3. TPACK Interdependencies Are Crucial

The study validated the TPACK model by revealing how limitations in one domain—technological knowledge—can hinder the effective integration of AI, despite strengths in pedagogy and content. Teachers with strong PK and CK but weaker TK may be unable to align AI tools with curricular goals or evaluate which tools best suit their classroom context. This interdependence underscores the importance of integrated professional development rather than siloed training modules.

4. Ethical Awareness Exists but Requires Strengthening

Most teachers demonstrated basic awareness of AI ethics, with 75% claiming they could spot bias and explain AI decisions. However, only 67% felt AI tools were inclusive, and one-third were neutral about fairness. This ethical ambiguity is troubling, especially given that AI systems are often opaque (”black boxes”) and susceptible to bias embedded in training data.
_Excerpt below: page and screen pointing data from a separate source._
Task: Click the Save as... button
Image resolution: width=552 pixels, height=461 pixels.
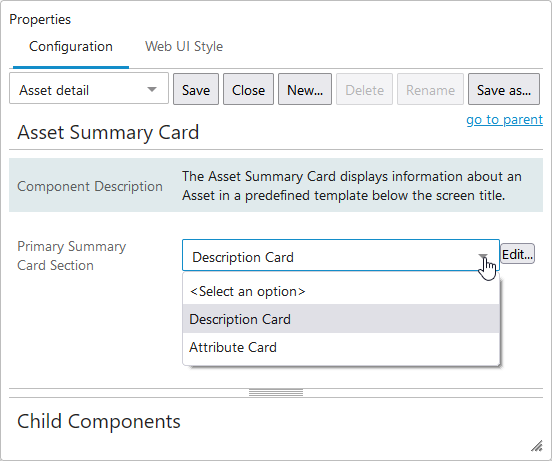Action: tap(504, 89)
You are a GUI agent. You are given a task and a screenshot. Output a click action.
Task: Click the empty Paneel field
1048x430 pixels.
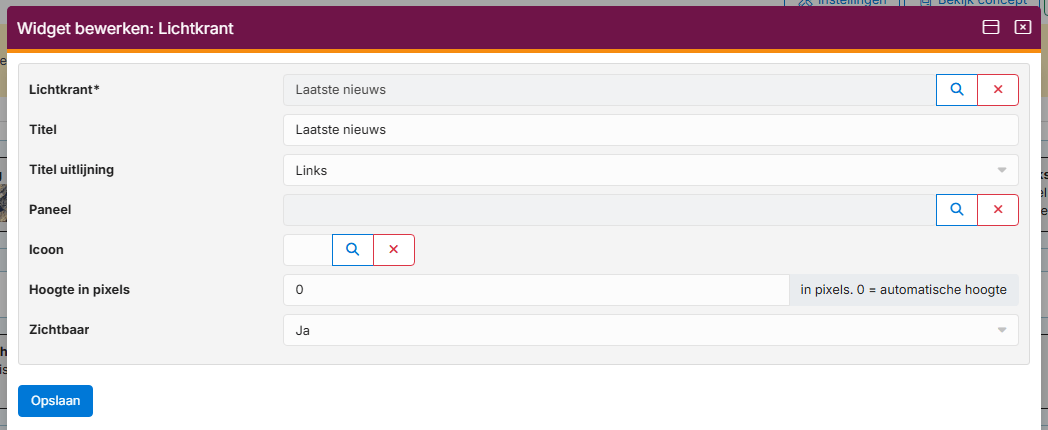[609, 210]
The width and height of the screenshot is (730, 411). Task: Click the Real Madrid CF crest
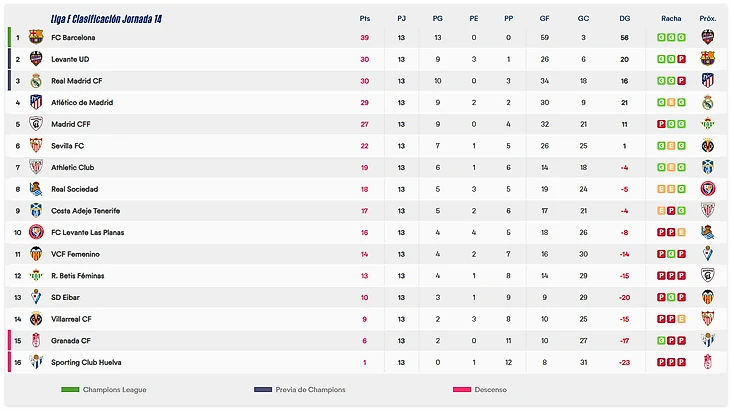click(36, 81)
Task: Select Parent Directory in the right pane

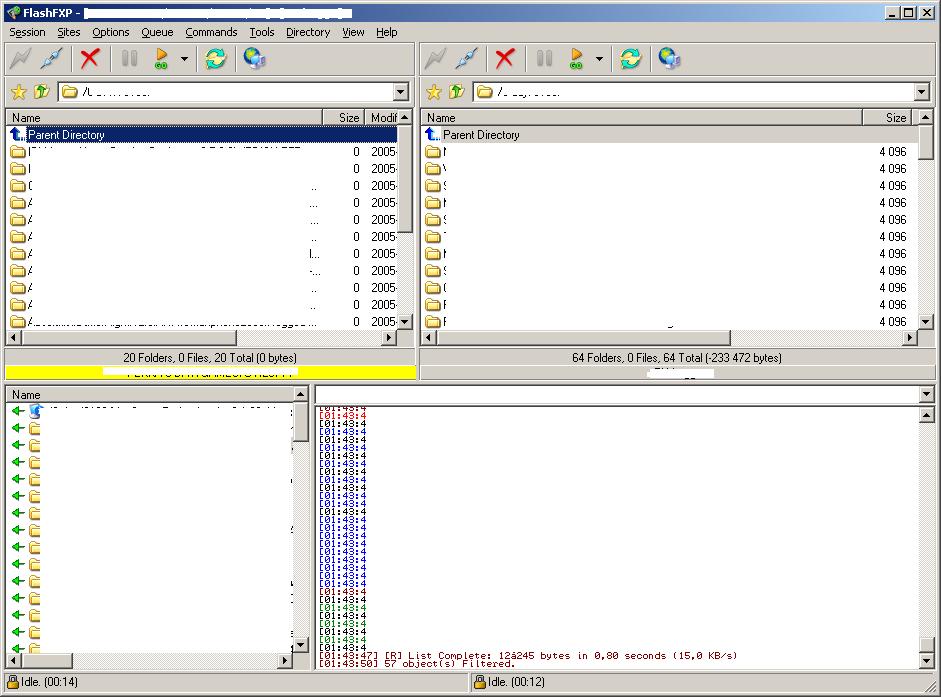Action: coord(480,135)
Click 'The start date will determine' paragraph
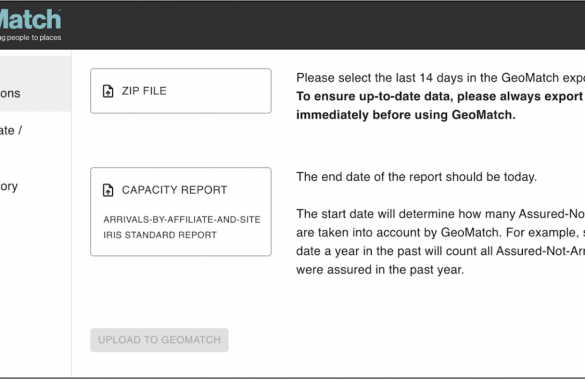The width and height of the screenshot is (585, 380). [x=440, y=242]

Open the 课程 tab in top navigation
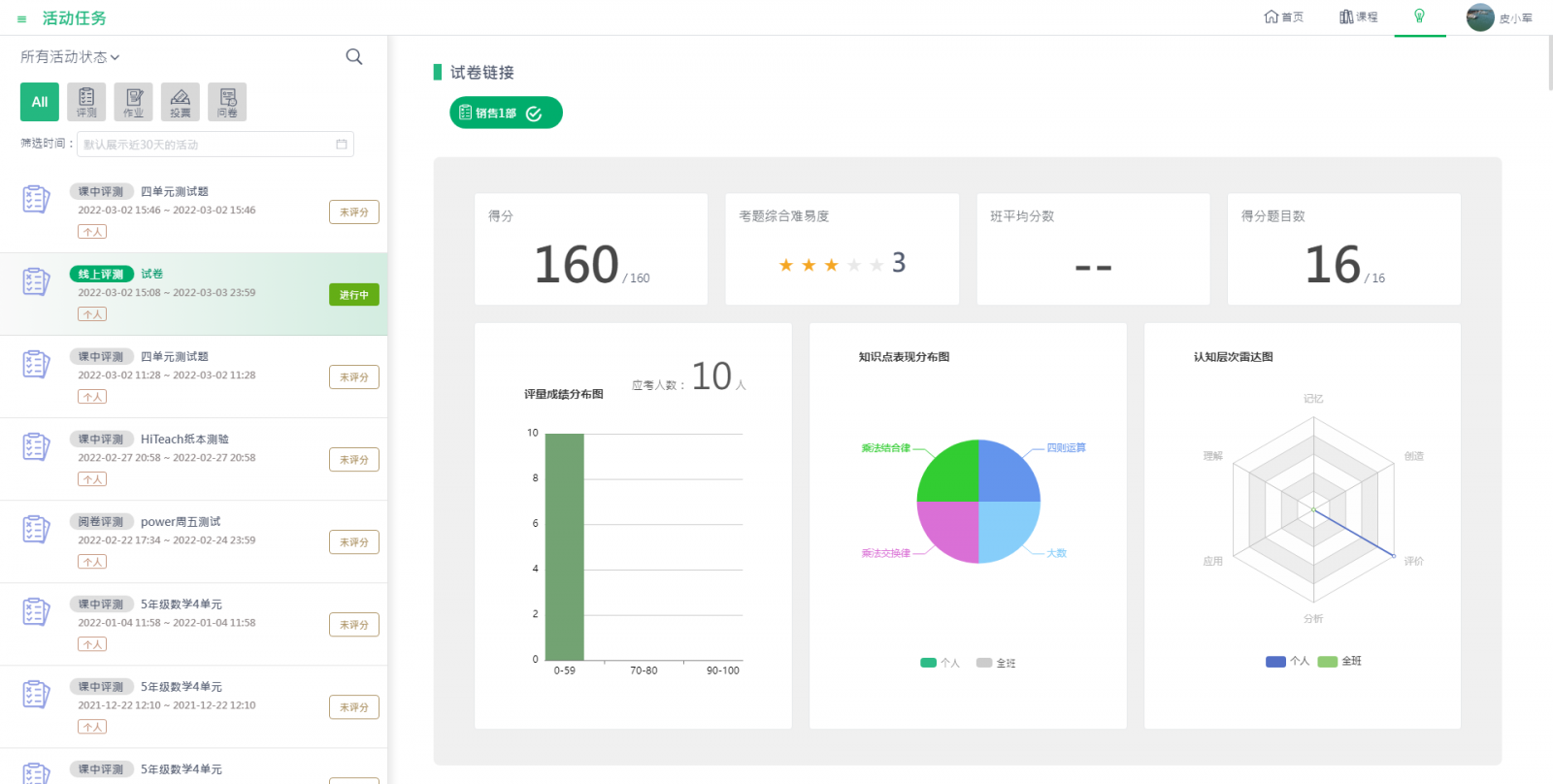point(1358,16)
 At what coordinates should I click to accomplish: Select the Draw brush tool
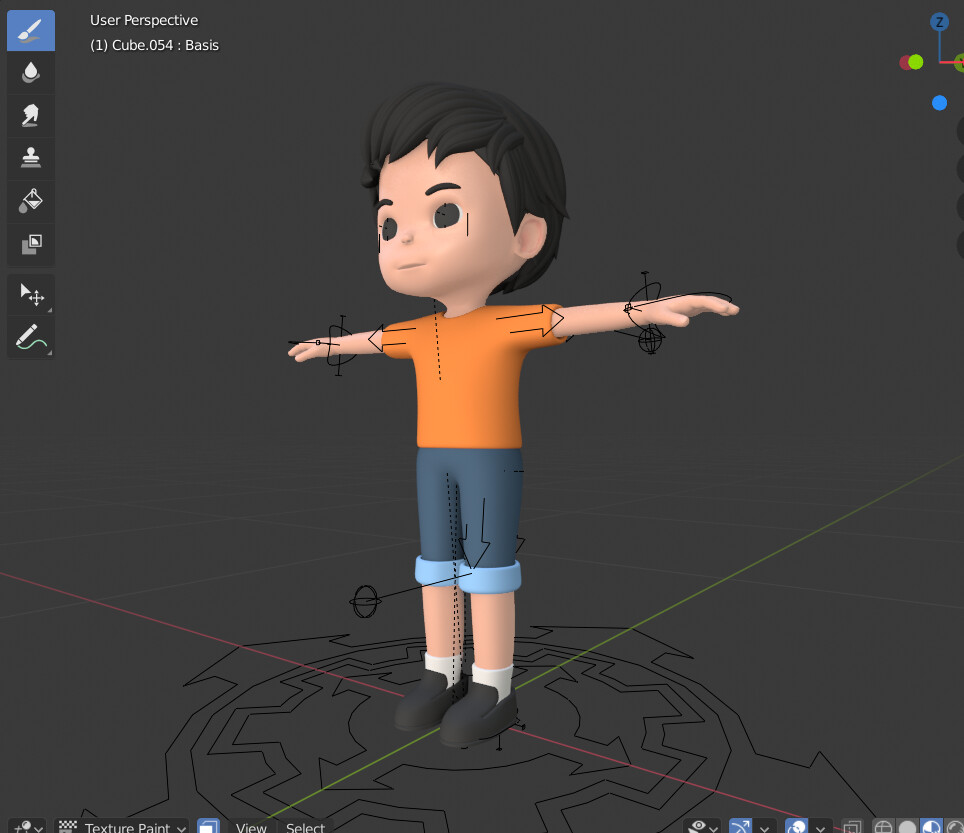click(30, 29)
Teachers’ hesitancy suggests the need for robust ethical training and clear guidelines to navigate the risks of data misuse, algorithmic bias, and inequitable access.

Limitations

While the study offers rich insights, its limitations—most notably its small sample size (n=12), absence of demographic data, and reliance on self-reporting—should temper broader generalizations. Moreover, the research was conducted during a time-constrained period overlapping with exam season, which may have affected response rates and depth.

Implications and Recommendations

Alkubaisi’s study holds several implications for policy, practice, and future research:

• Targeted Professional Development: Training must focus on AI-specific literacy, not just general digital skills. Teachers need exposure to how AI functions, how it can support pedagogy, and how to ethically implement it.

• Curricular Integration: AI should not be treated as an add-on. Instead, as Lee and Perret (2022) suggest, AI modules should be embedded into existing STEM courses to normalize its use and build familiarity among both teachers and students.

• Ethics-by-Design in Training: Teachers should be trained to interrogate how AI tools make decisions, understand the datasets used, and evaluate potential risks—particularly in contexts with high cultural diversity and varying levels of access, as is the case in Qatar.

• Stakeholder Involvement: Future studies should also include students, administrators, and parents to gather a holistic picture of how AI is perceived and used in schools. This broader lens would allow for better-informed and more sustainable implementation strategies.

Broader Relevance and Conclusion

This study not only contributes to the growing literature on AI in K-12 education but also opens the door for comparative research across different regions, particularly in the Global South. Qatar’s unique position—as a rapidly developing, high-income nation investing in education reform—makes it a compelling case study. However, its challenges in AI integration echo those faced in many parts of the world: uneven tech familiarity, limited ethical guidance, and infrastructure gaps.

Alkubaisi’s work is an important reminder that successful AI integration in schools isn’t merely a technical problem—it’s pedagogical, ethical, and cultural. Teachers remain the fulcrum of educational transformation. Their readiness, confidence, and critical awareness will ultimately determine whether AI becomes a tool for empowerment or a source of inequity.